The Panama Canal Authority has created slots for a total 12 transits per day for container vessels. But less than a third of that is being used at present, according to Matthias Dietrich, Hamburg Süd’s Senior Vice President for the Caribbean and Latin America West Coast region.

“Bookings for the neopanamax [up to 14,000 TEU] vessels have been slow to come,” he said. “Last month, there were a few days which saw four vessel transits, but on most days it has been two or three transits.”

“There is still a lot of room,” he continued, adding that this would mean it unlikely that the Panama Canal Authority would be able to increase transit fees in the short term.

While the larger locks have led to Panama winning back considerable volumes from Suez—especially as a key artery on the Asia-U.S. East Coast trade—this has failed to translate into more vessel transits, as the larger dimensions allow more cargo to be carried on fewer ships.

MSC’s West Coast South America planning manager Hernan Salazar told delegates that prior to the expansion, there were 16 weekly service strings through the Panama Canal, which has subsequently been reduced to 13.

MSC itself has reduced the number of its vessels transiting the waterway from 18 per week to nine, while the average size of vessels transiting the waterway, previously the panamax 4,600 TEU has now increased to 6,400 TEU.

“And that will continue to increase,” he said. “There has been a 13-percent increase in capacity altogether on services through Panama. There is a lot of room for more.”

Panama Canal expansion has hit traffic through Suez , added Salazar. This time last year the waterway connecting the Indian Ocean and Mediterranean Sea saw 52 percent of the traffic between Asia and the US East Coast, with Panama controlling the remaining 48 percent. Today, Suez has a 43 percent market share and Panama 57 percent.

“After the new locks Panama was able to offer carriers the same economies of scale and it is a much shorter route,” he said.

Subsequently, Suez has issued rebates to try and lure some lost business back—as much as 60 percent according to Rodolfo Sabonge, Vice President of Research and Graduate Studies at Panama Maritime International University.

The primary target of that pricing policy was backhaul traffic returning to Asia via South Africa under extreme slow steaming, but Salazar warned the Panama Canal Authority that it would also need to develop some strategy in response.

But the prospect of Panama seeing large chunks of new business coming through its most important national asset in the short term was unlikely, warned Dietrich, especially while demand for container transport remains so muted.
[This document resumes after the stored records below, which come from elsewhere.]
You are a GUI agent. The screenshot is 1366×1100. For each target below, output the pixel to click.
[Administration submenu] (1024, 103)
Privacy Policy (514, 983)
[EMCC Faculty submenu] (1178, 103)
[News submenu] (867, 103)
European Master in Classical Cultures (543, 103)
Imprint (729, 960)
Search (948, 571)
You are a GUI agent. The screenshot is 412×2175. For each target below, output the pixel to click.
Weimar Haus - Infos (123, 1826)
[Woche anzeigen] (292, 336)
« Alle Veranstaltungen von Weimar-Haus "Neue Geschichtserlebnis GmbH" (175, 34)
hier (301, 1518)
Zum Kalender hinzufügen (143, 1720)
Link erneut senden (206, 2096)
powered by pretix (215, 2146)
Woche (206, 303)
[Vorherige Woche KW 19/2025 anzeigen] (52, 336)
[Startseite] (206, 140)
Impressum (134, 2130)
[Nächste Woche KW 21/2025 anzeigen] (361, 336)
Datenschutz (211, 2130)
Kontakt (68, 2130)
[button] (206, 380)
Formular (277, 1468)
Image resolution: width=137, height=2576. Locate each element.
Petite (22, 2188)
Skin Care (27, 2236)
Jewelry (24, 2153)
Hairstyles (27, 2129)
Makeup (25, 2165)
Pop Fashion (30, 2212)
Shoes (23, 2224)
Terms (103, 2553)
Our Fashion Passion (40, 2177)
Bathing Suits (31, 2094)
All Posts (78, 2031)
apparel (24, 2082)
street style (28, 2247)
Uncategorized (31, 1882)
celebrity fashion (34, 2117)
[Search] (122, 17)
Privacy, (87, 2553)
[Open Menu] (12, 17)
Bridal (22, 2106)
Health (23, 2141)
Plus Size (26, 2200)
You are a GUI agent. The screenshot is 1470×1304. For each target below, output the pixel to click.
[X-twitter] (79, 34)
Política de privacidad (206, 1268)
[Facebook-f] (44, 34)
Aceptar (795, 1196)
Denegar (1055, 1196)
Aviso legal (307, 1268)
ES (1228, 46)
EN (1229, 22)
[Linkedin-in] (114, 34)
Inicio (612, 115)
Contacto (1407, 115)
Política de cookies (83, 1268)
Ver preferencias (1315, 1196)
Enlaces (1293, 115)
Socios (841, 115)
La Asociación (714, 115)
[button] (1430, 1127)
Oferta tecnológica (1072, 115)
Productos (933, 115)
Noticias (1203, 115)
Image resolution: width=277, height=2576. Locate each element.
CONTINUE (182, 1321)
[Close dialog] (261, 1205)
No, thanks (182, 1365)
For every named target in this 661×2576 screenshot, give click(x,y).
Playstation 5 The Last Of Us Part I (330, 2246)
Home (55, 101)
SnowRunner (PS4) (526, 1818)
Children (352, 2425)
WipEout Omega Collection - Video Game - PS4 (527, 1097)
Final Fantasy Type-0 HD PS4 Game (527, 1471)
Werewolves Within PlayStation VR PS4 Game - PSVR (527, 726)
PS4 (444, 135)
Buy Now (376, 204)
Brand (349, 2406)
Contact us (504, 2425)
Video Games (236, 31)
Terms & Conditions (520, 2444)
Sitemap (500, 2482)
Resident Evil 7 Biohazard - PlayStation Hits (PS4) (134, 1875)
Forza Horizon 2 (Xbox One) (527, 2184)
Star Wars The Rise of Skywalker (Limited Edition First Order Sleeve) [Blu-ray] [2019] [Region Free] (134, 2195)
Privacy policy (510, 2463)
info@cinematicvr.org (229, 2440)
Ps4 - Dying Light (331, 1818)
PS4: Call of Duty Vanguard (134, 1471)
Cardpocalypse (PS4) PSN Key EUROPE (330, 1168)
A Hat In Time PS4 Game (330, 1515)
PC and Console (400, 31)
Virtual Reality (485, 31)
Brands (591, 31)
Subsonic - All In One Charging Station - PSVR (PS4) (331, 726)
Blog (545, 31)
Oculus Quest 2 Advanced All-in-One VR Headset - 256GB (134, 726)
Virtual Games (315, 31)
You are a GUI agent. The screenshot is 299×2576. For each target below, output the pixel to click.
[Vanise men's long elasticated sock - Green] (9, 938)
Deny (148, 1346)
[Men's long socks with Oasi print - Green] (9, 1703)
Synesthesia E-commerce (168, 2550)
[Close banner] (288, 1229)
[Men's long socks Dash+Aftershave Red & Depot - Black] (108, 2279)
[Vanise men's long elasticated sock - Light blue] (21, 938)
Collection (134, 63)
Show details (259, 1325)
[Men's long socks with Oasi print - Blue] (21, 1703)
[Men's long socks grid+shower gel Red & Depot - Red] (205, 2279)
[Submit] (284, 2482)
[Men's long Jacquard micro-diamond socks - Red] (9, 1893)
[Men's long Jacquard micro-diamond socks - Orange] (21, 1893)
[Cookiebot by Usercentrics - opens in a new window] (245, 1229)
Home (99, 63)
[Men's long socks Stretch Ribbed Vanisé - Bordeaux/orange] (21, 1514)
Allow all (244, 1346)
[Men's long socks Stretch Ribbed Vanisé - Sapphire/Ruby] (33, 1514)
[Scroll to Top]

Over the medium term, traffic could see a significant increase if U.S. shippers in the middle and eastern parts of the country decide to redesign their container supply chains from Asia. Federal Maritime Commission Chairman Mario Cordero told delegates that the expansion represented a change in trade patterns.

“It is going to give U.S. shippers more options about where their cargo enters the U.S.,” he said.